One could do comparative tests though. I think Native Americans, especially on reservations, might show similar weathering. It would be worth conducting systematic stress tests with them, too.

It is possible that the religious faith of African Americans adds to their differential stress. All the research I know about faith and stress, though, points in the opposite direction.

Black Sea said...

Americans of East Asian descent have the longest life spans of any ethnic group in America. I don't have morbidity statistics at hand, but given their greater longevity, I'd be willing to bet they don't "weather" as quickly as whites either. Is this the result of racial biases against whites and in favor of Asian Americans?

Low income rural whites in the Upper Midwest live, on average, four years longer than low-income rural whites in Appalachia and the Mississippi Valley. The soft bigotry of low life expectancy?

Women, notoriously, live longer than men. Gender oppression? The stress of fulfilling one's expectations as man? Hormones anyone?

Depending upon the definition of "hispanic" there are stats that indicate that American Hispanics outlive whites. Refried beans reconsidered? Maybe the "manana approach" will soon be recommended by cardiologists.

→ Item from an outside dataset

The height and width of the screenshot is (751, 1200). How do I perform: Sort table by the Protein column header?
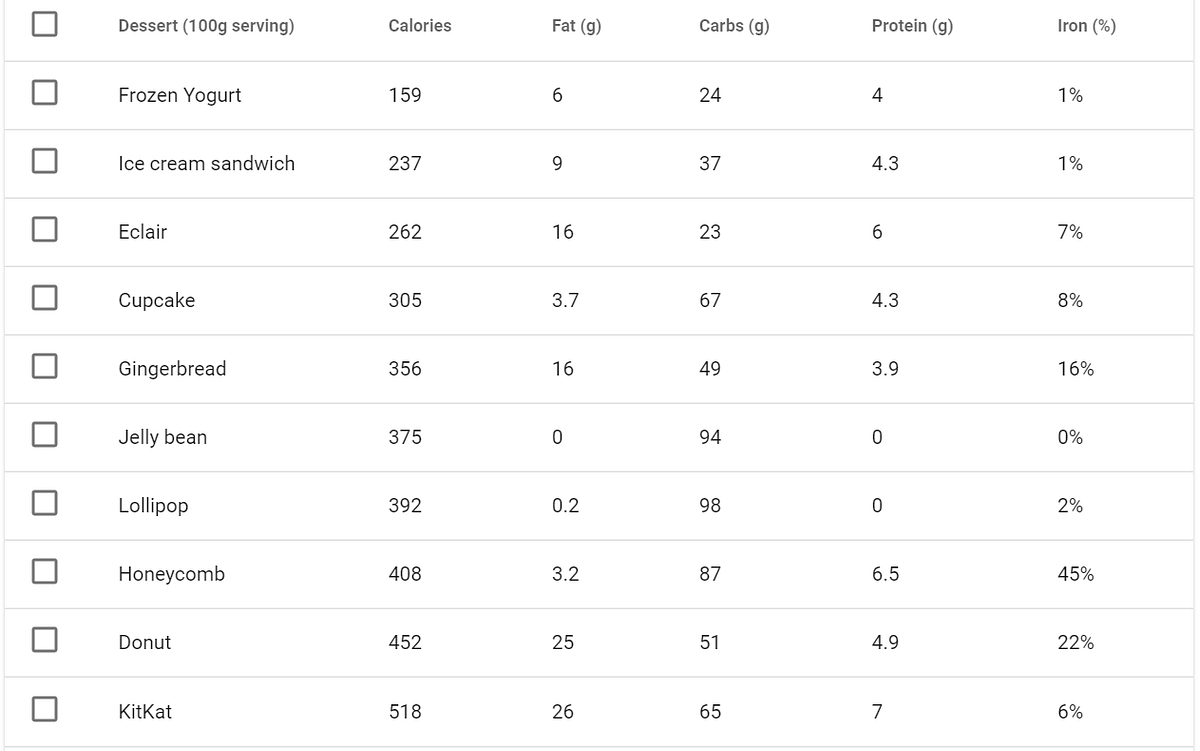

Married people live longer than single people. Is that because married people gain in health from the companionship that they experience in marriage, or is it because people who are relatively stable emotionally, and make a reasonable income, and generally steer clear of a variety of destructive behaviors are more likely to get and remain married? Or is it some combination of the two? Or perhaps the stess of societal discrimination against singles is "weathering" them.

Whites are more likely than blacks to commit suicide. And this is the result of . . . ? Nobody really KNOWS what this is the result of. Ergo, I can claim that it's the result of whatever variable suits my argument.

I could continue, but this is getting boring. I just can't take this sort of research seriously. Anyone care to guess as to the total number of cultural, educational, physiological, experiential, and behaviorable variables that differ between blacks and whites in America? And all of these variables--other than racism--are going to be accounted for and factored out? And one can then arrive at an empirically valid result as to the extent to which, among these thousands of factors, racism is the critical variable? Yeah, right, OK. Pass the Kool-Aid.

BTW, I don't think religious belief has any relevance at all to the longevity of blacks versus whites. This example was meant to point out the ridiculously unprovable nature of the author's hypothesis. If anything, I'd expect belief in God to correlate positively with life expectancy. Although, in the case of suicide bombers . . . .

TallCoolOne said...

I guess right-wing Hegelianism really is alive and well, and majoring in sociology in several institutions of higher learning.

If racism -- or a number of other isms -- cannot be demonstrated empirically, then why bother wondering at all why some groups within societies just can't seem to succeed across time? Isn't that epistemology, not empirical analysis? It's precisely these "sociological reductions" that render suspect the otherwise excellent observations social scientists make on a regular basis.

Gruntled said...

Some aspects of racism can be demonstrated empirically. I don't know how you would show racism to be a cause of global stress, though.

Black Sea said...

I believe that the Geronimus' argument was not that racism exits (a claim which I find indisputable), but rather that racism results in physiological and psychological stress which largely explains the differential in mortality and morbidity between blacks and whites (hence the title of the article).

To demonstrate the former is a long, long, long way from demonstrating the latter.

"I guess right-wing Hegelianism really is alive and well, and majoring in sociology in several institutions of higher learning."

I took only one sociology class as a university freshman (required, if memory serves). Not to denigrate the profession, but, from an intellectual standpoint, it was an utter waste of time. However, I wouldn't extrapolate from that one experience that it always is. For that matter, if I believed that it was always a waste of time, why would I be bothered to comment here?